Recommendations as treatments

This is the summary of "Recommendations as Treatments" (paper) by Joachims et al.

Image created by Dall-e: "Humorous illustration of Inverse Propensity Weighting. It features a quirky professor explaining the concept to amused students in a classroom, with a seesaw representing the 'Treated' and 'Untreated' groups."

The main proposal of the paper is to review recommendation systems to be considered as policies that decide what interventions to make in order to optimize a desired outcome. This opens the door for us to apply Causal Inference techniques in the context of recommendations systems, such as Inverse Propensity Weighting.


Offline A/B testing or Off-policy evaluation of recommender systems

The idea is to use historical data to evaluate recommender systems and obtain unbiased estimates without resorting to online A/B tests, which can be slow, expensive and risky in terms of hurting the CX.

If we can evaluate different recommendation policies offline (i.e. which policy would have performed best, if we had used it instead of the policy that logged the data), we will be able to find optimal policies, i.e. innovate faster.


Problem with offline A/B tests

Consider, we have two recommendation policies/models: a) Logging policy (the current production model and b) Target policy (the new policy we would like to test). Since the historical evaluation data is actually produced by the Logging policy, the distribution of the data will follow the Logging policy's output distributions or whatever it has learned to output.

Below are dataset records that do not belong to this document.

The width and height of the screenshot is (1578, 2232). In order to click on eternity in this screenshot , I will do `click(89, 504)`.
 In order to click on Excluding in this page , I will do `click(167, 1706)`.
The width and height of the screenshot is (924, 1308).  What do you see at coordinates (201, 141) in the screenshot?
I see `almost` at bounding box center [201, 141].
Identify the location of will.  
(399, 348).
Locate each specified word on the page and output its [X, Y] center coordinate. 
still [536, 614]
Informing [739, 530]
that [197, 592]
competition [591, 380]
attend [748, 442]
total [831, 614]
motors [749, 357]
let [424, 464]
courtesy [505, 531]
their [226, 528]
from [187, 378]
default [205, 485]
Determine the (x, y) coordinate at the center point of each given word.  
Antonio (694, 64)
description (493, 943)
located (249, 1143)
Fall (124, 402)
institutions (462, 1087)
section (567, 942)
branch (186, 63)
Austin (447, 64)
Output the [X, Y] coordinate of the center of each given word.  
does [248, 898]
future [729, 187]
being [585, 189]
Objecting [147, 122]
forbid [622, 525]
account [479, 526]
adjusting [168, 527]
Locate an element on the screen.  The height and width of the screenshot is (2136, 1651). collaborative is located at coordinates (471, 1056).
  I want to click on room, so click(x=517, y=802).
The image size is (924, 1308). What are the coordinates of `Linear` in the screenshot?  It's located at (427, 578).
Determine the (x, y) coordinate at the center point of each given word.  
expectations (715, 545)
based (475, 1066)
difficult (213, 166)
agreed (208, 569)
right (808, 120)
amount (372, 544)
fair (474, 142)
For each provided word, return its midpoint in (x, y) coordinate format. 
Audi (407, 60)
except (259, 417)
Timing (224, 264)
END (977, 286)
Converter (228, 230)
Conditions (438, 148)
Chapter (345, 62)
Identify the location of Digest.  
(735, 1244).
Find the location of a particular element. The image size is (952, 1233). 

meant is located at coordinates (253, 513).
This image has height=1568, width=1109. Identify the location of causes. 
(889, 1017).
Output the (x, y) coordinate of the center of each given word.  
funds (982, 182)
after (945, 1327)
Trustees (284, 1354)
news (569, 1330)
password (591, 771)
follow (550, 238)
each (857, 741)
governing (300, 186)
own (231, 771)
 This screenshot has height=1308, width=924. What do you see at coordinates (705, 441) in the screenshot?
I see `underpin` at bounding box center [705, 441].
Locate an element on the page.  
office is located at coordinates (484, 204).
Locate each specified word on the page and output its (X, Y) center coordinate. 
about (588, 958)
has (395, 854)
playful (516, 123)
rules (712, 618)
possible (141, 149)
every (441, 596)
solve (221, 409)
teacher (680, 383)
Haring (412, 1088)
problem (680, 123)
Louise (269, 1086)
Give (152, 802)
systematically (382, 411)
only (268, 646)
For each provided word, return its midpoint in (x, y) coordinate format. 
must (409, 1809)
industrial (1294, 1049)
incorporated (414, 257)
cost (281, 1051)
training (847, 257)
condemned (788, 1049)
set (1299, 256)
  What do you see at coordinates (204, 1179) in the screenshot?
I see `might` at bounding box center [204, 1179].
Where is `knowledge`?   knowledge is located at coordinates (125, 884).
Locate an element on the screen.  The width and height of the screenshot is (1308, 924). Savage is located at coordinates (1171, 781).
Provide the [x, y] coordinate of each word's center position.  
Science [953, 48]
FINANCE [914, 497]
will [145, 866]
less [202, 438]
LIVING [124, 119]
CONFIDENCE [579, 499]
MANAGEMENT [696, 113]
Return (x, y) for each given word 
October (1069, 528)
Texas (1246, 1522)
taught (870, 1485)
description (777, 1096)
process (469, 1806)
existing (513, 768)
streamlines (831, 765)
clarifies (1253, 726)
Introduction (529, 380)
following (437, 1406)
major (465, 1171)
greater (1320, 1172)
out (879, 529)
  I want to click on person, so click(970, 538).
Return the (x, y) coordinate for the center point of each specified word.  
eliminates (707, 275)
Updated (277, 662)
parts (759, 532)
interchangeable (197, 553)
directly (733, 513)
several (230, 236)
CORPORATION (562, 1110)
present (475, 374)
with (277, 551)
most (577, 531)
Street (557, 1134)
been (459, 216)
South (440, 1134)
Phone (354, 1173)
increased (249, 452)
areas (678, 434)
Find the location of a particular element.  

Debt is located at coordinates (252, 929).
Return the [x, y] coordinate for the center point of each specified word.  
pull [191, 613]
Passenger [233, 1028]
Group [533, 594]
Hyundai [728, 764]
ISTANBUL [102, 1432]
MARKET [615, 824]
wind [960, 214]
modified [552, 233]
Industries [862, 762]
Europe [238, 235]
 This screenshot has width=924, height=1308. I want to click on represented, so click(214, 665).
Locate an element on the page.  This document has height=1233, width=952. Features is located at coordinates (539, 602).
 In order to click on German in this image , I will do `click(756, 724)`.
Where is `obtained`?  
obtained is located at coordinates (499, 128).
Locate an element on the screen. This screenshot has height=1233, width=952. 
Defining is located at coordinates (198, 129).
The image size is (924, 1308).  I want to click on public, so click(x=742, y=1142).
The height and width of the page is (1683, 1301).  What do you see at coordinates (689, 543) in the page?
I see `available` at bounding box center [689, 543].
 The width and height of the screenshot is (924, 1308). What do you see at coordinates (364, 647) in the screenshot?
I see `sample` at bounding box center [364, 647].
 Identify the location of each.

Evaluating the Target policy on this data will be biased by whatever the Logging policy favors/outputs.

For example:

Consider a simple movie recommender for a video streaming service. Imagine that, at each visit, the recommender selects a single movie to suggest to the users after they log in. Assume that we have collected data from this recommender using a stochastic policy whose distribution is weighted towards more popular movies, such as blockbuster superhero movies. When we use these data offline to evaluate new policies, we may mistakenly conclude that policies that favor superhero movies are better, since these movies are over-represented. This is the so-called ‘‘rich-get-richer” effect, wherein things that are already very successful become more so due to their ubiquity. At the same time, we may miss opportunities to provide more personalized recommendations due to insufficient data in certain niches. For instance, consider a user whose favorite genre is Scandinavian thrillers. They might also appreciate superhero movies, so recommending them an installment from the Avengers franchise is a safe bet. Yet that would be suboptimal; they would much prefer Midsommar, a horror film set in Sweden.

Another way to put it is to understand that both the actions and the rewards are biased by the production policy.

1. Actions in the logged data are biased because:

  • Production Policy's Influence: The production policy (the system currently in use) determines which actions (e.g., recommendations) are made. If this policy has a preference for certain actions (like recommending popular movies), the data collected will be biased towards these actions.
  • Skewed Data: This means the observed actions in your data are not a random sample but are influenced by the production policy’s preferences. Therefore, some actions are overrepresented while others are underrepresented or not represented at all.

2. Rewards in the logged data are biased because:

  • Dependent on Actions: The rewards (e.g., clicks, purchases) are outcomes that result from the actions taken. Since the actions themselves are biased, the observed rewards are also biased. Popular items might receive more interactions simply because they are recommended more often, not necessarily because they are inherently better.
  • Conditional Bias: The rewards are conditional on the biased actions. For instance, the reward distribution for popular items might appear artificially inflated because these items are seen more frequently due to the production policy’s bias.

Solution using Inverse Propensity Weighting

In short, since the logged rewards are produced by the current production model, we can debias them by using the inverse propensity weights of the production model.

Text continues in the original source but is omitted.